Adesso, torno un attimo ancora ad Avrai sempre la mia voce perché leggendolo, si intuisce il tuo amore per la letteratura. A questo proposito, mi chiedevo, come vivi le tue passioni in relazione alla tua professione?  

Per me, tutte le mie passioni, anche quelle che non sono strettamente professionali, sono orientate, consapevolmente o inconsapevolmente, ad allenare l’aspetto dell’umanizzazione e dell’empatia. Ogni cosa che faccio, come il canto, il disegno, o anche suonare la chitarra, mi aiuta a coltivare una maggiore sensibilità verso le emozioni e le esperienze umane. Ad esempio, faccio volontariato in ospedale con la Clown-terapia, perché sento che devo mantenere un legame con quell’ambiente. L’arte, in tutte le sue forme, serve proprio a tenere viva questa parte di me, quella che mi aiuta a relazionarmi con gli altri e a comprendere le loro fragilità. Quando leggo, ad esempio, non amo la fantascienza, ma preferisco leggere storie che riguardano l’introspezione, la psicologia e le vite degli altri. Da ragazzina ho adorato La coscienza di Zeno, perché analizza psicologicamente un individuo che poi è anche un paziente. Mi piacciono anche i lavori di Natalia Ginzburg, come Le piccole virtù, che parlano delle fragilità umane. Amo capire come le persone affrontano le proprie debolezze, perché spesso sono fragilità che appartengono anche a noi stessi. 

Fragilità universali. 

Esattamente, fragilità che o affronterò io o che ho già affrontato, ma che, in ogni caso, fanno parte dell’esperienza umana. L’arte, per me, è tutta orientata a questo: a farci riflettere sulle nostre vulnerabilità, su come metabolizzarle e affrontarle. 
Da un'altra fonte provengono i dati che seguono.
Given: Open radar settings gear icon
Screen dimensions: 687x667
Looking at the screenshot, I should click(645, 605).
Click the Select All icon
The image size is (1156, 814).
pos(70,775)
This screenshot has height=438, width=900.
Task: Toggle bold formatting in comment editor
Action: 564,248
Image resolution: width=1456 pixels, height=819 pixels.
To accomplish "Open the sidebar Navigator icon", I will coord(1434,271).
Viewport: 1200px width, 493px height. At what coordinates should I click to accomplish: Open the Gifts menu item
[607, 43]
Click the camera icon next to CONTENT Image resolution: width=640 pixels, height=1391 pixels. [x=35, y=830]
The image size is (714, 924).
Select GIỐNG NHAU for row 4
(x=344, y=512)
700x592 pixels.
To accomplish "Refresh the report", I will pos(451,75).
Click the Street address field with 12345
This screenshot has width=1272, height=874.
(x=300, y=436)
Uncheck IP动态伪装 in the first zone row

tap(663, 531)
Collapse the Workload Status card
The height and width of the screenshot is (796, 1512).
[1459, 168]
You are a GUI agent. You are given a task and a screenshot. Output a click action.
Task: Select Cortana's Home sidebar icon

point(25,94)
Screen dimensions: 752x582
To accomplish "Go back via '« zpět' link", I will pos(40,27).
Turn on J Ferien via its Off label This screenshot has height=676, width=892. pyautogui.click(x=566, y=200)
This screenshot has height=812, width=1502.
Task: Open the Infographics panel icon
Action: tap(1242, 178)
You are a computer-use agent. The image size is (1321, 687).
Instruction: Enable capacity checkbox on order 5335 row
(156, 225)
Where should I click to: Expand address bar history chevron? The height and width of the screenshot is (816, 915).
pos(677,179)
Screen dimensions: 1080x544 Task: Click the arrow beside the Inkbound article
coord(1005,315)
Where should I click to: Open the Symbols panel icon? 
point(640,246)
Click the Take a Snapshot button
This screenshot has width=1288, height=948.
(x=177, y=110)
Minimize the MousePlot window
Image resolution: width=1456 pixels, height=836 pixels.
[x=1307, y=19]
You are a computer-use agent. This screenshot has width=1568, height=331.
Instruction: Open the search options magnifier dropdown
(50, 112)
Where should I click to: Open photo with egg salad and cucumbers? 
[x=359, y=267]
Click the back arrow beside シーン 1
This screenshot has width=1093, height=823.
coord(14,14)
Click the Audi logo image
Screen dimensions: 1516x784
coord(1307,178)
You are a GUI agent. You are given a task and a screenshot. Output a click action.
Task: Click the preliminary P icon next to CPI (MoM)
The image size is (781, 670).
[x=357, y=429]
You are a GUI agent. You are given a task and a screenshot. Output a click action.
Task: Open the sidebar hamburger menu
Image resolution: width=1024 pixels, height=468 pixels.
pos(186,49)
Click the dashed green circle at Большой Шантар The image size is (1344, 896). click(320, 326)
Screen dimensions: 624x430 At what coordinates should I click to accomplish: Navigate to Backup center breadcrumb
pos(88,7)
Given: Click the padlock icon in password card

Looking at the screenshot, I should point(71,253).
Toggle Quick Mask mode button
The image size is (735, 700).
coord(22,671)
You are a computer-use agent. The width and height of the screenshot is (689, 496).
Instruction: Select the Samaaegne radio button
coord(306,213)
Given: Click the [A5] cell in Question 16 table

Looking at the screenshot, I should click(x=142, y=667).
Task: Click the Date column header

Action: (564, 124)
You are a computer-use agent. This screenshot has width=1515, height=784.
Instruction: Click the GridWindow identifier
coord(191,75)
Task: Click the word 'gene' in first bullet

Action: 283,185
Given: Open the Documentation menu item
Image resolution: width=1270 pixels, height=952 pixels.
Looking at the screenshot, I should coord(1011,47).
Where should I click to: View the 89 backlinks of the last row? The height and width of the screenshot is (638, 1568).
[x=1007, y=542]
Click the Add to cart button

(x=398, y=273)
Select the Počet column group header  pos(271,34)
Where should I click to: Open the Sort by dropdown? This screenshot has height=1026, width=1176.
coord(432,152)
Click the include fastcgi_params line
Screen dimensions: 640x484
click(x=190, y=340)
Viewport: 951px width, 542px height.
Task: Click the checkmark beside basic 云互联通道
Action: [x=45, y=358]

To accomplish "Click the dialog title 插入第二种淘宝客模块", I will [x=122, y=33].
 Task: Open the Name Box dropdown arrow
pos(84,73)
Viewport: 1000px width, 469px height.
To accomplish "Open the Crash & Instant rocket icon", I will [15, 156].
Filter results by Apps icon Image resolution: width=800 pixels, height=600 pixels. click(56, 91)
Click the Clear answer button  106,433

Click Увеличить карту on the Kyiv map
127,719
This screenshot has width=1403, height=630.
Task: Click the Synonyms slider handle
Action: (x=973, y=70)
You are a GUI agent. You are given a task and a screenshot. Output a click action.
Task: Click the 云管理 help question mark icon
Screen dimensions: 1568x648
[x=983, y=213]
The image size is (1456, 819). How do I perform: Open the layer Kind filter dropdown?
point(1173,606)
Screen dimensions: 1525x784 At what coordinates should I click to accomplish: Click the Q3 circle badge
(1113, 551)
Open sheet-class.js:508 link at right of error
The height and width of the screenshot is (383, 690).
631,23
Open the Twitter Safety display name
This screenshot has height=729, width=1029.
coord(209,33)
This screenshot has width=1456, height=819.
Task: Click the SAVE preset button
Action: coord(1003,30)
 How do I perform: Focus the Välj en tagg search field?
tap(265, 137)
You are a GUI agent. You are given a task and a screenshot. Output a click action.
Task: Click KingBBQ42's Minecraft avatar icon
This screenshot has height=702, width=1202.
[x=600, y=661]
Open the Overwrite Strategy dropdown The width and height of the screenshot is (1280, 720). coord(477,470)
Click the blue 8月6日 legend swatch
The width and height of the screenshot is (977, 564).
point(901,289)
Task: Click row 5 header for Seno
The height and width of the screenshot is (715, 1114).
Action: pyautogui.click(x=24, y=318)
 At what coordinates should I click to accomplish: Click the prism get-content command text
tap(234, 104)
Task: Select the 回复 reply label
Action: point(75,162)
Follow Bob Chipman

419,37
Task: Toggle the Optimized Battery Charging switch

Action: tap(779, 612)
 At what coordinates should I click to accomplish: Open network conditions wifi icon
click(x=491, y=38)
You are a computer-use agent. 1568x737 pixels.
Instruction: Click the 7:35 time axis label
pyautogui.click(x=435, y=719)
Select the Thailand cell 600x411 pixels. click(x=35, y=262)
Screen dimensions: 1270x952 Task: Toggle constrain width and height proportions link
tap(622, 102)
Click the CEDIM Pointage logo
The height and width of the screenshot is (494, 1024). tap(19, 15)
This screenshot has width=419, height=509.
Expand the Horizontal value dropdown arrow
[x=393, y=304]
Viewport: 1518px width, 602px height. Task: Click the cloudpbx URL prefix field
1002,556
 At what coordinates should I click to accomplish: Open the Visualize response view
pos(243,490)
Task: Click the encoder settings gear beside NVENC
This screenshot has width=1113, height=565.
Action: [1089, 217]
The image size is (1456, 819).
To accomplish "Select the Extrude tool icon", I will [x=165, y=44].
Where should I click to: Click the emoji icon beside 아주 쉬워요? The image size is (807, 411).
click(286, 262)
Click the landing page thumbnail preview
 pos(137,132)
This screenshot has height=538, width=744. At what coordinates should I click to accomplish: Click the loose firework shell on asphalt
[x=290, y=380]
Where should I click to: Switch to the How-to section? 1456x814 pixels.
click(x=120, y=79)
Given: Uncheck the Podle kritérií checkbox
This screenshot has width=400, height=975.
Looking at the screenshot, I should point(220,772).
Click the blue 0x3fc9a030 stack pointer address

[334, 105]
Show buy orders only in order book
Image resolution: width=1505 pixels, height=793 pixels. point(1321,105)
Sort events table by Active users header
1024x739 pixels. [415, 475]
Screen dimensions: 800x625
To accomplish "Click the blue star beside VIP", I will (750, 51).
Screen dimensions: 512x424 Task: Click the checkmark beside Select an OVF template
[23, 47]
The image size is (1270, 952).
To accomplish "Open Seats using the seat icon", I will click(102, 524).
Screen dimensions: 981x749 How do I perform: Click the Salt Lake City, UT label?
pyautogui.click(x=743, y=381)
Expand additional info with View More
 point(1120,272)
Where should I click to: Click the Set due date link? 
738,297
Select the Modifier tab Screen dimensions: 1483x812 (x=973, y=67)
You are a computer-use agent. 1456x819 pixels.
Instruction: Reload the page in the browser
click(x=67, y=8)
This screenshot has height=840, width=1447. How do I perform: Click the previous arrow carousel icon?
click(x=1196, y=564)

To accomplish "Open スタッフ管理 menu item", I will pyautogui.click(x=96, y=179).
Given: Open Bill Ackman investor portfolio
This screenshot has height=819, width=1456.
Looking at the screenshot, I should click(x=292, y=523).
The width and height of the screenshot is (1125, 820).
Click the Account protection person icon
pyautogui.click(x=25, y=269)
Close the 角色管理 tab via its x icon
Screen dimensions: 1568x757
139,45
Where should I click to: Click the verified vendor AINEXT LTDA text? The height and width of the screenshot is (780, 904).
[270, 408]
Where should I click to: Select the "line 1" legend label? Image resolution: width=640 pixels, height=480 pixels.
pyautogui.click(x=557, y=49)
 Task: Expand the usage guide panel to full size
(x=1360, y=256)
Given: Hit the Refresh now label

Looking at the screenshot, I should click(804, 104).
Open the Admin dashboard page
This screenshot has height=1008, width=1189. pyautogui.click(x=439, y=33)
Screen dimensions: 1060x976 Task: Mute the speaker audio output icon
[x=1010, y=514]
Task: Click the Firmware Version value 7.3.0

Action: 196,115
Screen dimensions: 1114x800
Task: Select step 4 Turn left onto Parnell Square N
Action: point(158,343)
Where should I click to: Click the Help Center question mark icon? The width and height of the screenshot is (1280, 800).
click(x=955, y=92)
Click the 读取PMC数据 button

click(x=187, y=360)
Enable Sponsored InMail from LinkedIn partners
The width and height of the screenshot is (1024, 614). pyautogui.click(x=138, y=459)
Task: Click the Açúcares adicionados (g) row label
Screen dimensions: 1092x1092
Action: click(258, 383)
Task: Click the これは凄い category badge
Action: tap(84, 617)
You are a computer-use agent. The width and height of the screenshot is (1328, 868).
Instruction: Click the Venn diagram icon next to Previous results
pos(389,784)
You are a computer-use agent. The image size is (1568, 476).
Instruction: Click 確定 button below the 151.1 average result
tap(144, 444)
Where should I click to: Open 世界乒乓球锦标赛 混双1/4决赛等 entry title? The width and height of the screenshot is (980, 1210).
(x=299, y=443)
Hai citato alcuni libri… volevo chiederti se c’è una lettura che, recentemente, ti ha colpito più di altre e che ti sentiresti di consigliare ai nostri lettori, magari legata proprio alla tua professione o a temi che affronti nel tuo lavoro.  

Mi prendi un po’ alla sprovvista, perché in questo momento ho cinque libri iniziati a metà! (ride). Allora trasgredisco e consiglio una serie, una che ho tradotto recentemente e che si chiama Good American Family. Parla di una famiglia che decide di adottare una ragazzina affetta da nanismo. La cosa interessante è che i genitori adottivi non si aspettano i risvolti psicologici complessi che nascono da questa scelta e che arrivano a mettere in crisi la famiglia stessa. All’inizio, prendi una parte, poi l’altra, e alla fine il tuo punto di vista cambia completamente. Ti metti in empatia sia con la ragazzina che con la famiglia. È una serie che ti fa riflettere sul fatto che spesso nella vita non esistano risposte facili o giuste, ma ci siano… ci siano… tante sfumature e come la realtà sia spesso più complessa di quanto appaia. 

Ottimo consiglio. Te la sei cavata alla grande. Grazie Linda!